Mostra ogni riga dei record in cui compare la parola "Task".

(Voci sulla posizione degli elementi)
────────────────────

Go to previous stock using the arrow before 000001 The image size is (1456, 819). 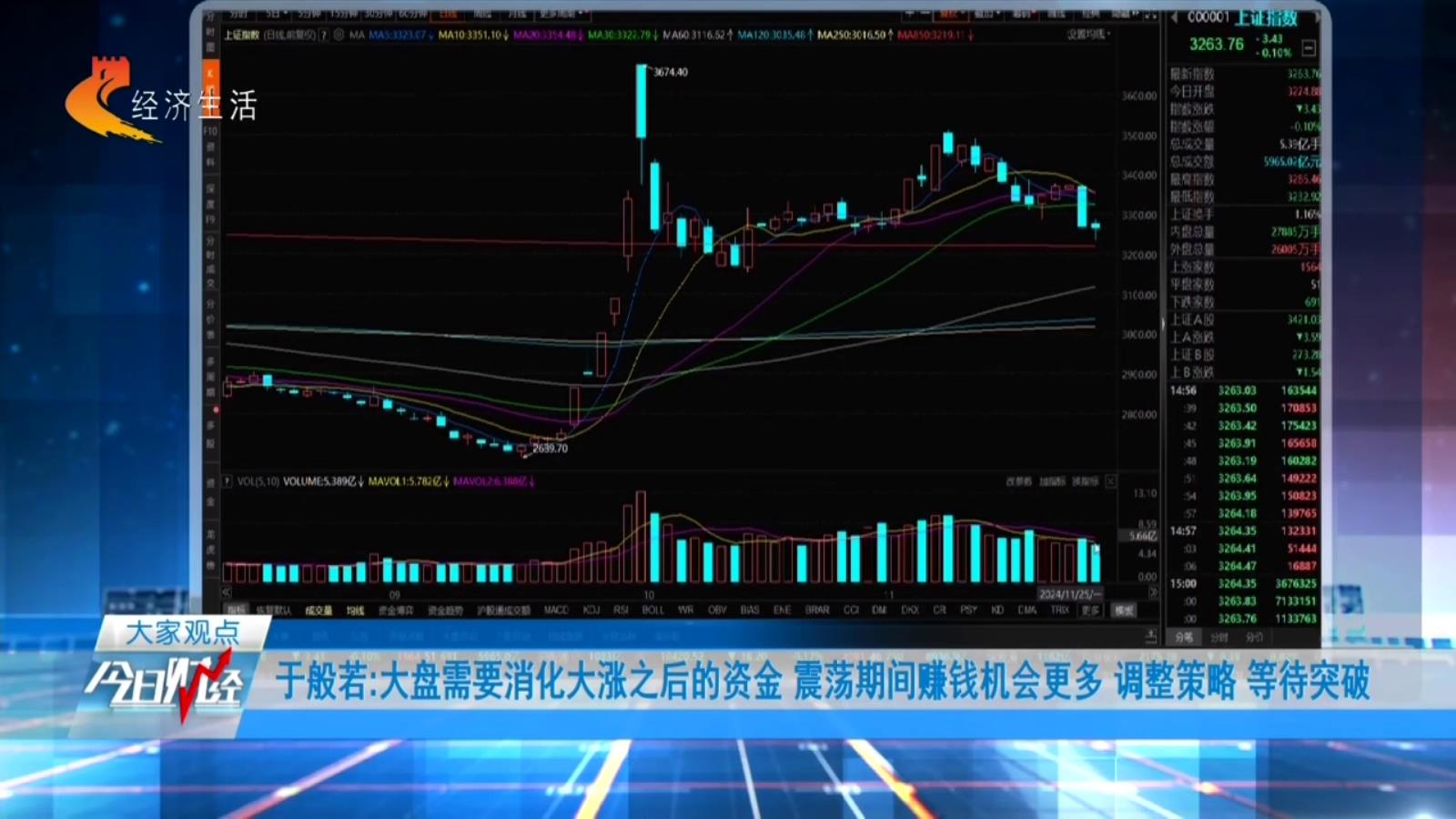[1174, 17]
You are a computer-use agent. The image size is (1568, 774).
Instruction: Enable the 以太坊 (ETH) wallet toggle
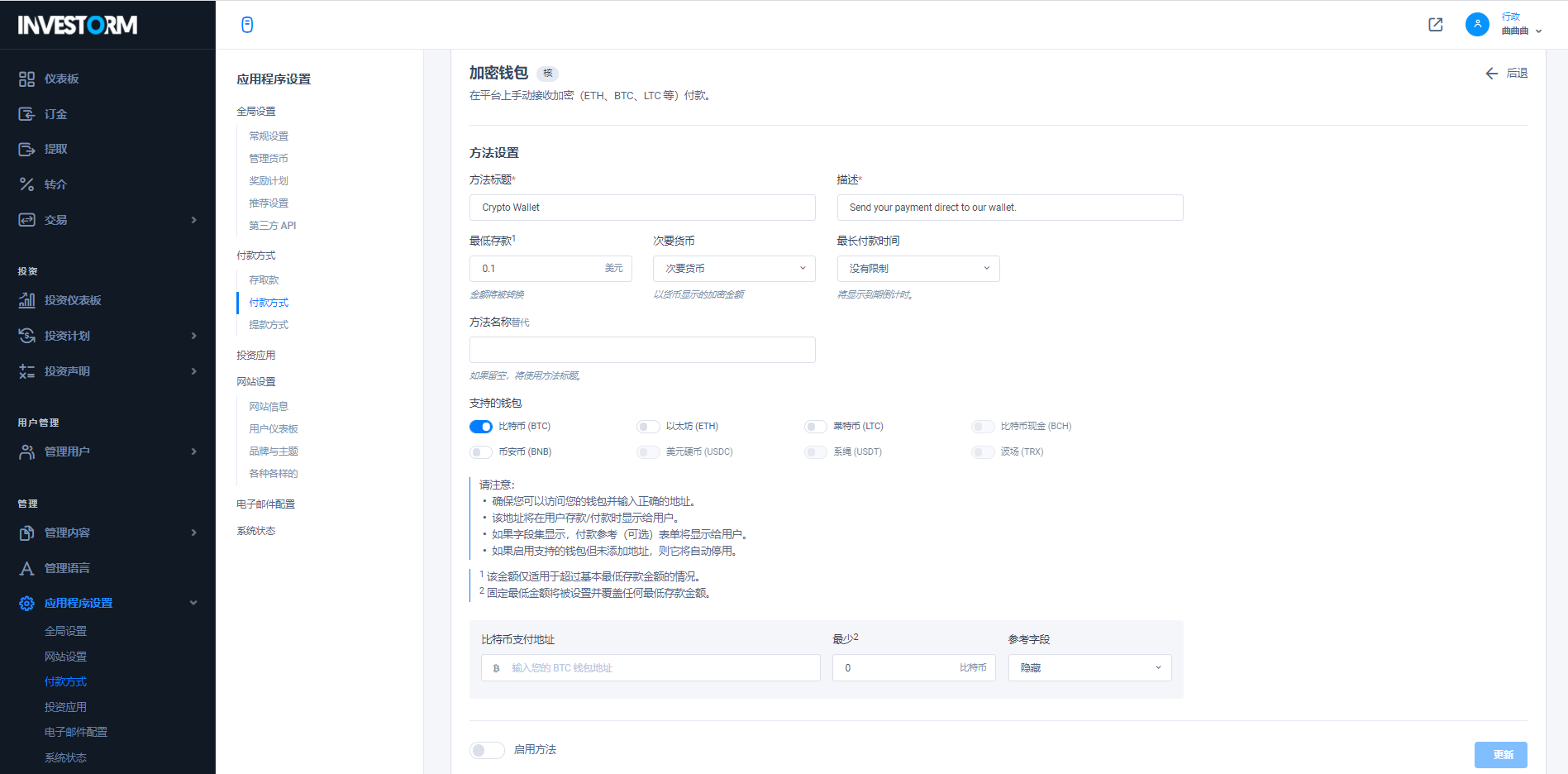tap(648, 427)
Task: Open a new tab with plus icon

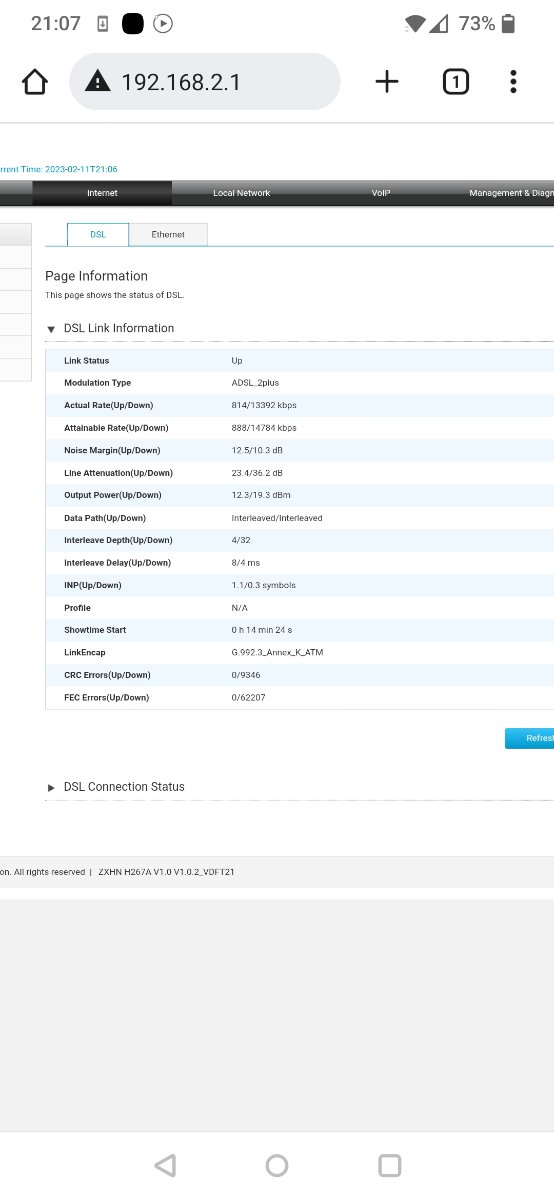Action: point(387,82)
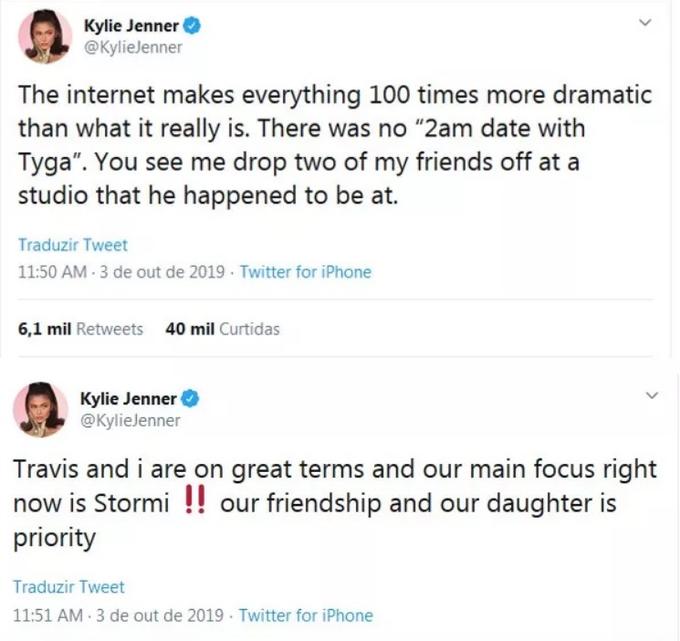Click Twitter for iPhone on the 11:51 tweet

(x=305, y=614)
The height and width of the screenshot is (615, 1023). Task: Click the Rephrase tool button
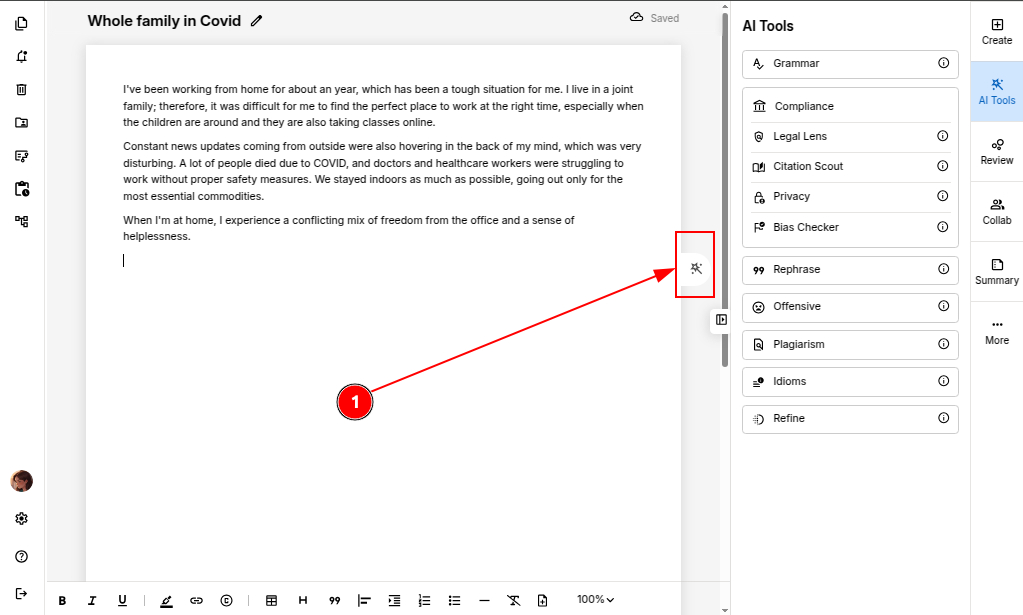(849, 269)
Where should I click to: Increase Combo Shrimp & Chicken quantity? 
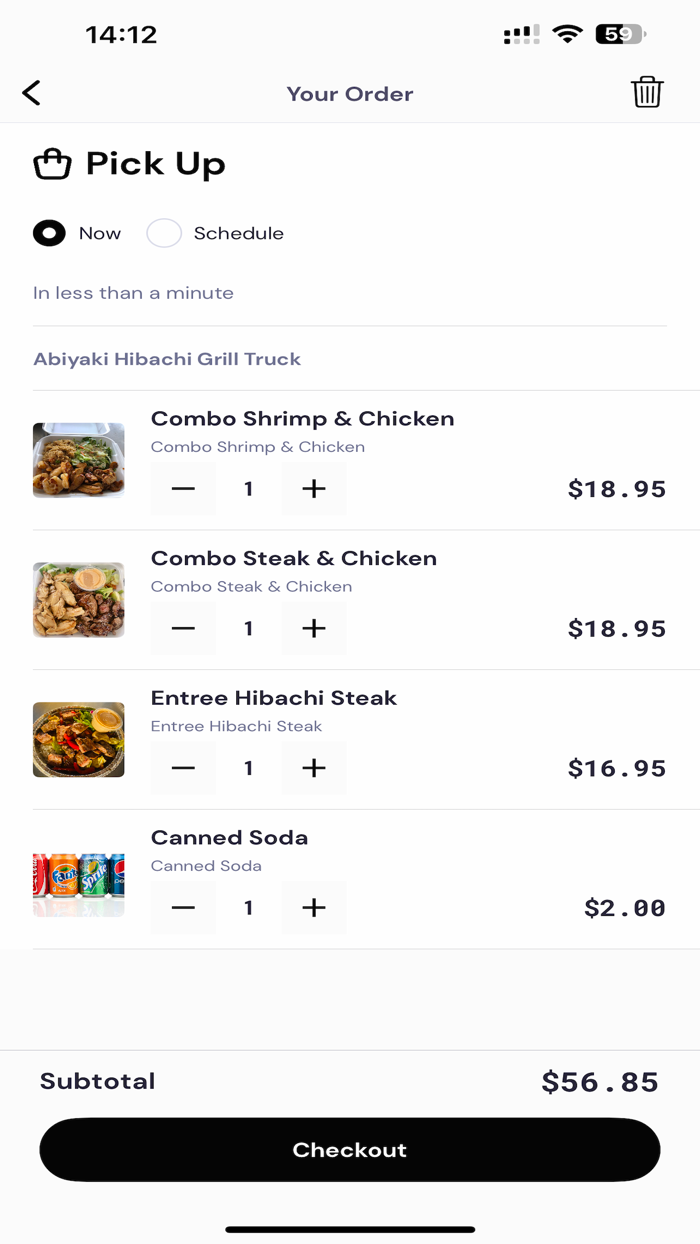(x=314, y=489)
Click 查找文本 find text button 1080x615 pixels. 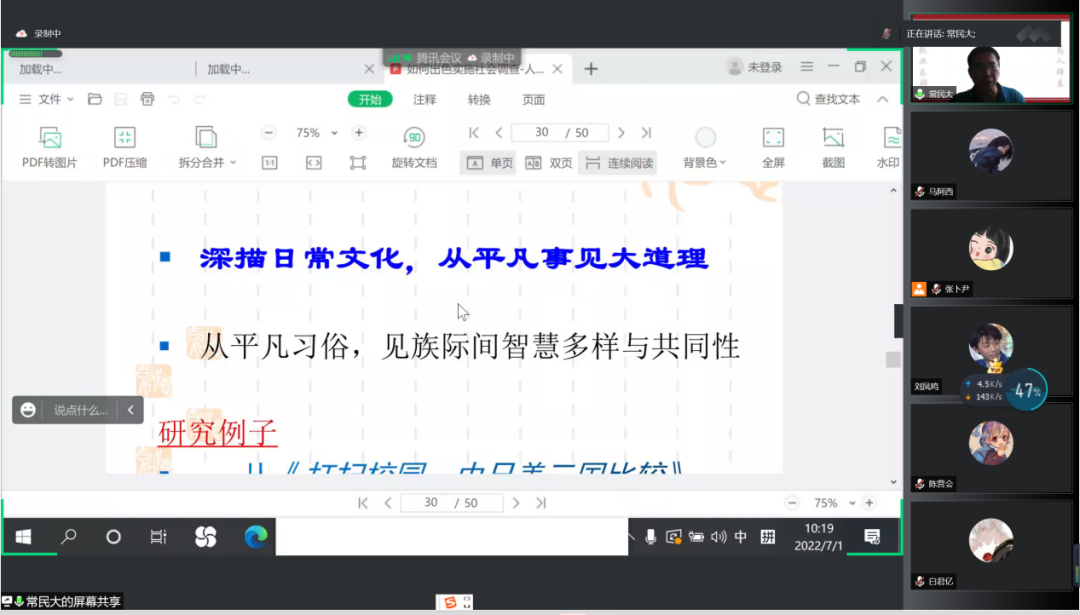pyautogui.click(x=828, y=99)
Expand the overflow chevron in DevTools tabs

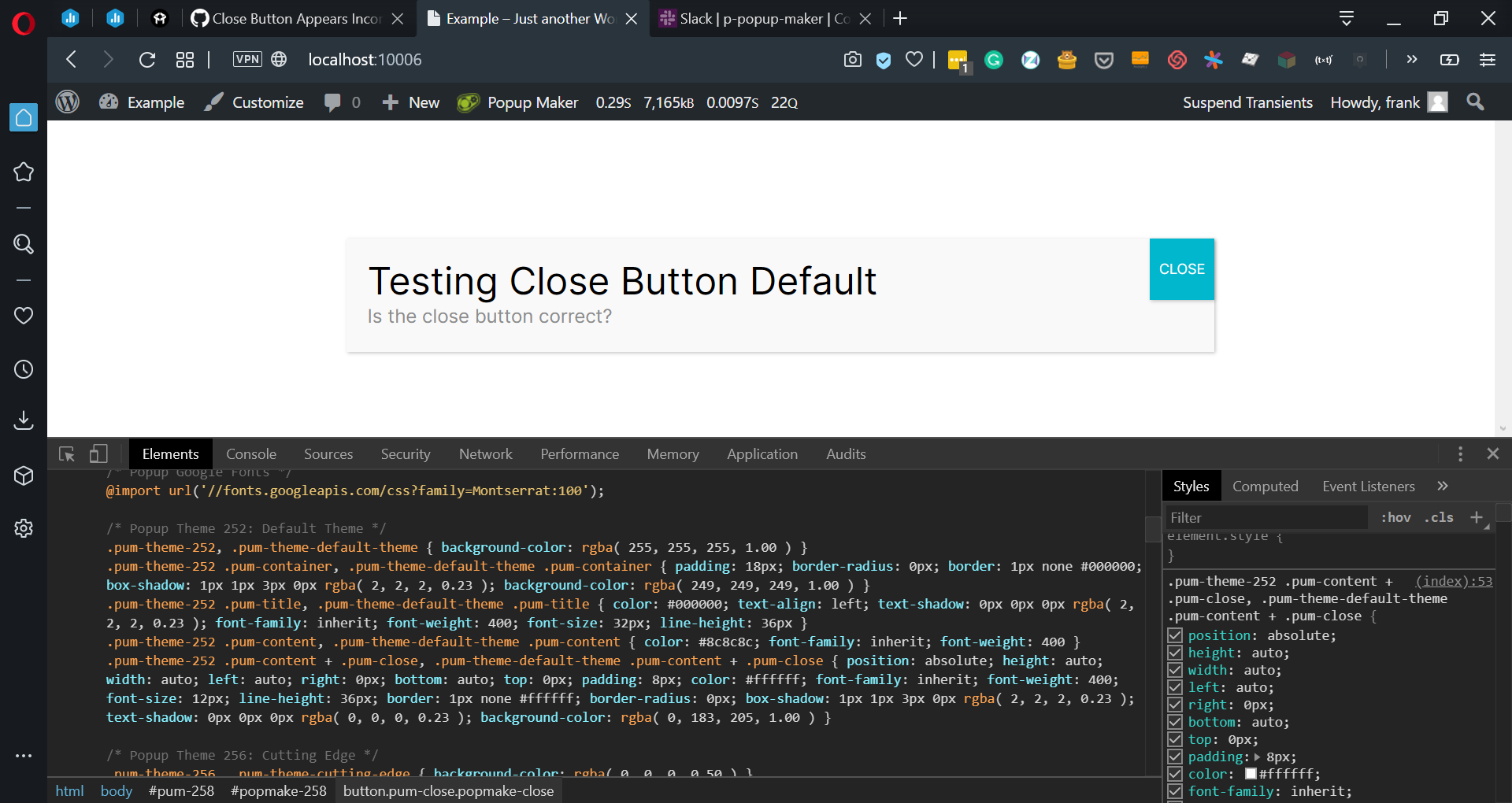click(1443, 486)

────────────────────

--- Risposta all'esercizio ---
Task: Open a new tab with plus icon
The height and width of the screenshot is (615, 1023). Task: Click the Rephrase tool button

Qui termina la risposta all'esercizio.